Campbell le regarda avec surprise, puis il prit le papier et l'ouvrit. Campbell looked at him in surprise, then he took the paper and opened it. À mesure qu'il lisait, une pâleur affreuse décomposait ses traits, il se renversa sur sa chaise. As he read, a dreadful pallor decomposed his features, he leaned back in his chair. Son cœur battait à se rompre. His heart was pounding.

Après deux ou trois minutes de terrible silence, Dorian se retourna et vint se poser derrière lui, la main appuyée sur son épaule. After two or three minutes of terrible silence, Dorian turned and came to rest behind him, his hand resting on his shoulder.
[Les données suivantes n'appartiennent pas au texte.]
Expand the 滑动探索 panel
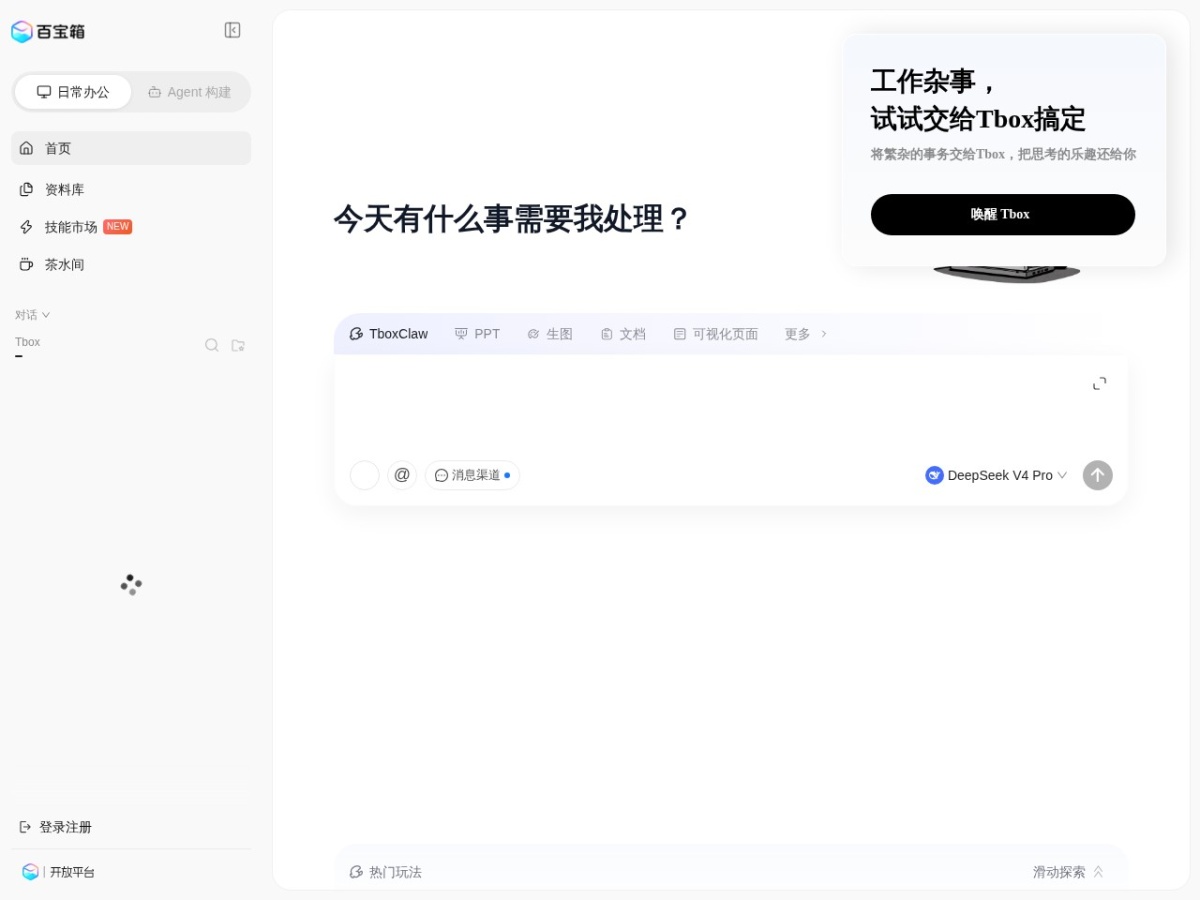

– Je le regrette pour vous, Alan, murmura-t-il, mais vous ne m'avez laissé aucune alternative. “I'm sorry for you, Alan,” he whispered, “but you left me no alternative. J'avais une lettre toute prête, la voici. I had a letter ready, here it is. Vous voyez l'adresse. You see the address. Si vous ne m'aidez pas, il faudra que je l'envoie ; si vous ne m'aidez pas, je l'enverrai... Vous savez ce qui en résultera... Mais vous allez m'aider. If you don't help me, I'll have to send it; if you don't help me, I'll send it... You know what's going to happen... But you're going to help me. Il est impossible que vous me refusiez maintenant. It is impossible for you to refuse me now. J'ai essayé de vous épargner. I tried to spare you. Vous me rendrez la justice de le reconnaître... Vous fûtes sévère, dur, offensant. You will do me the justice to recognize it... You were severe, hard, offensive. Vous m'avez traité comme nul homme n'osa jamais le faire, nul homme vivant, tout au moins. You have treated me as no man ever dared to do, no living man at least. J'ai tout supporté. I endured it all. Maintenant c'est à moi à dicter les conditions. Now it's up to me to dictate the terms. Campbell cacha sa tête entre ses mains ; un frisson le parcourut... Campbell hid his head in his hands; a shiver ran through him...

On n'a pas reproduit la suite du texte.